**The exercise:** Copy the lines of the entries word for word, beginning at the line that contains "Task: Expand the detail panel to fullscreen" and stopping after the line that contains "Action: coord(942,43)". Leave the pictures out of your copy.
>> BEGIN Data for this task
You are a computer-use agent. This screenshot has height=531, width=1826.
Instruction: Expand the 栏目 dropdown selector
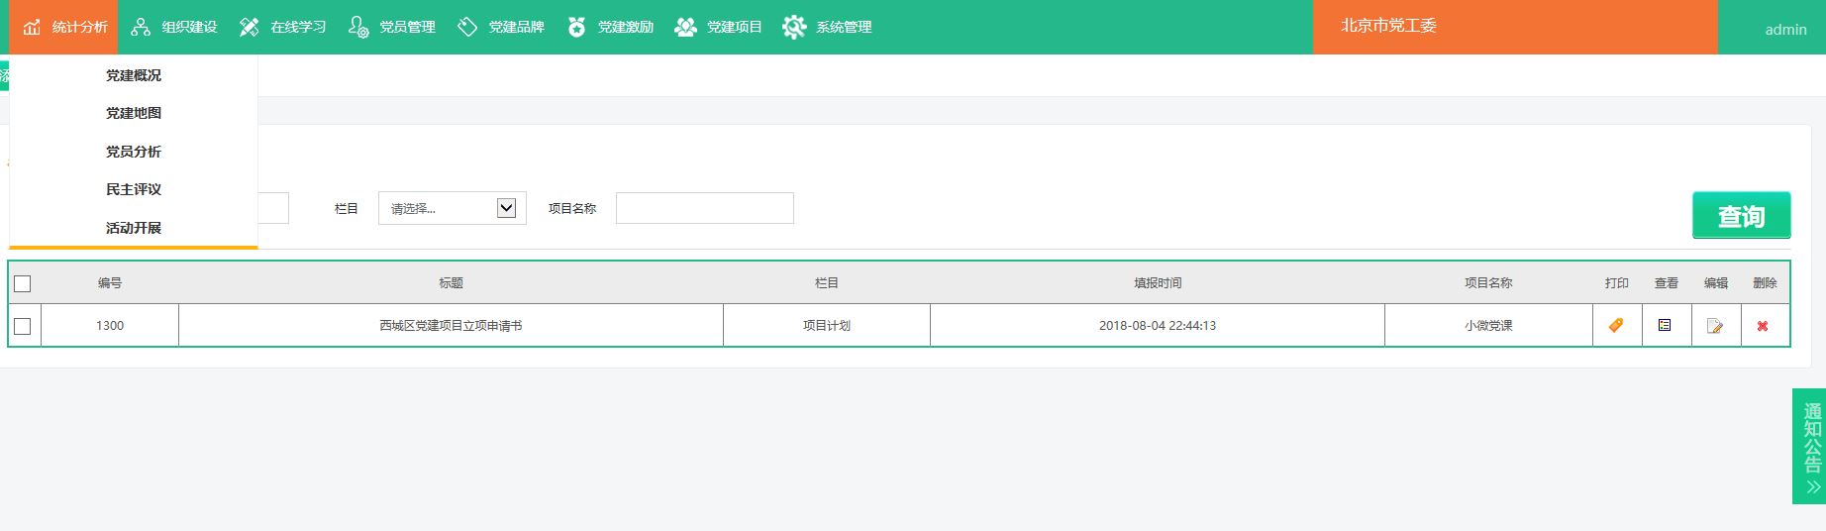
>> END Data for this task
>> BEGIN Data for this task
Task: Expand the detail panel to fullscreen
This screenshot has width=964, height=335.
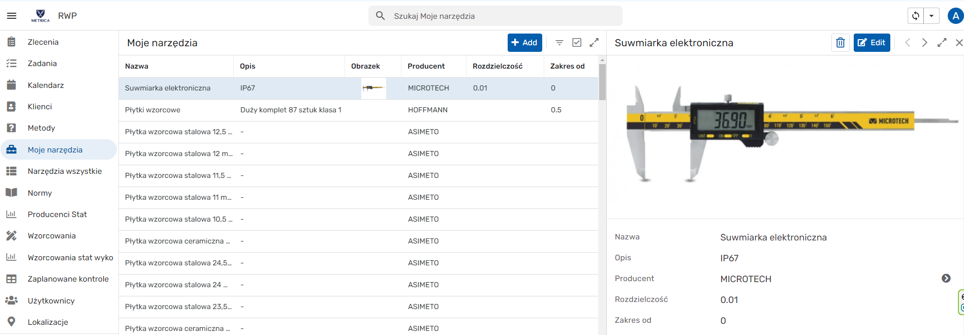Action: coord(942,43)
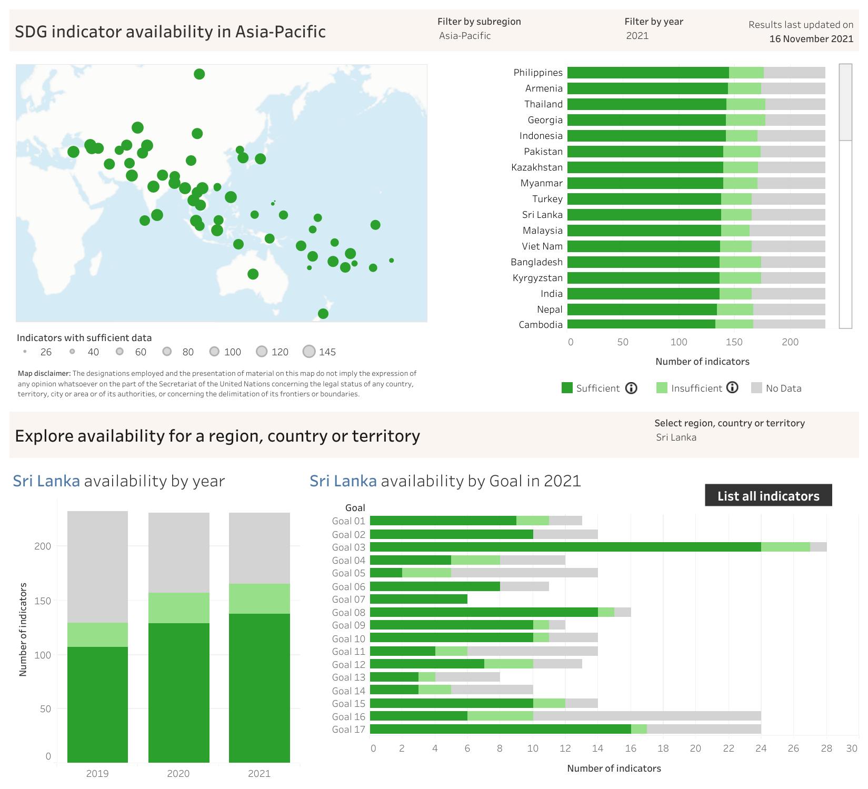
>> END Data for this task
>> BEGIN Data for this task
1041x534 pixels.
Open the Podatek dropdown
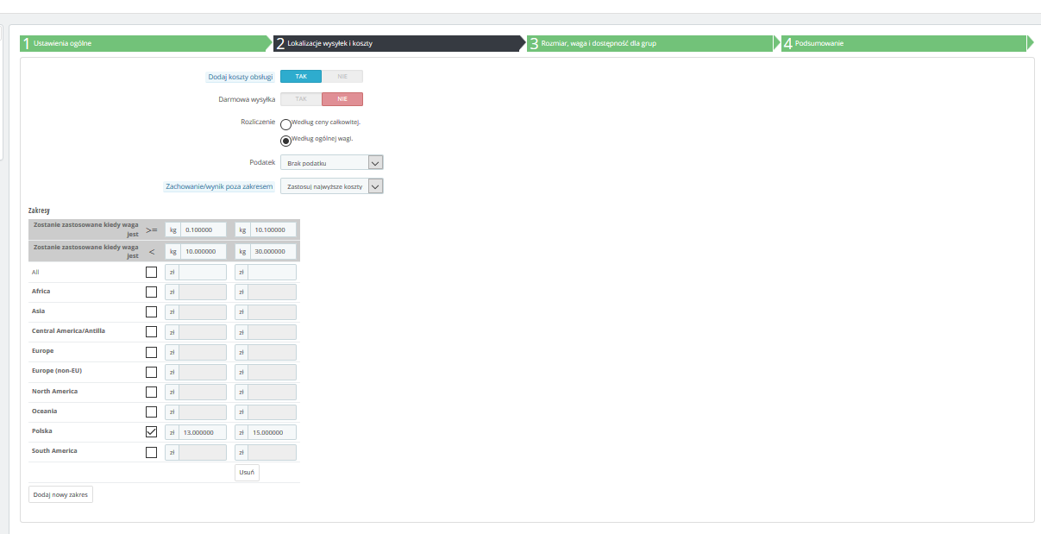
>> END Data for this task
**Result of the task:**
Task: Expand the detail panel to fullscreen
This screenshot has width=964, height=335.
Action: coord(942,43)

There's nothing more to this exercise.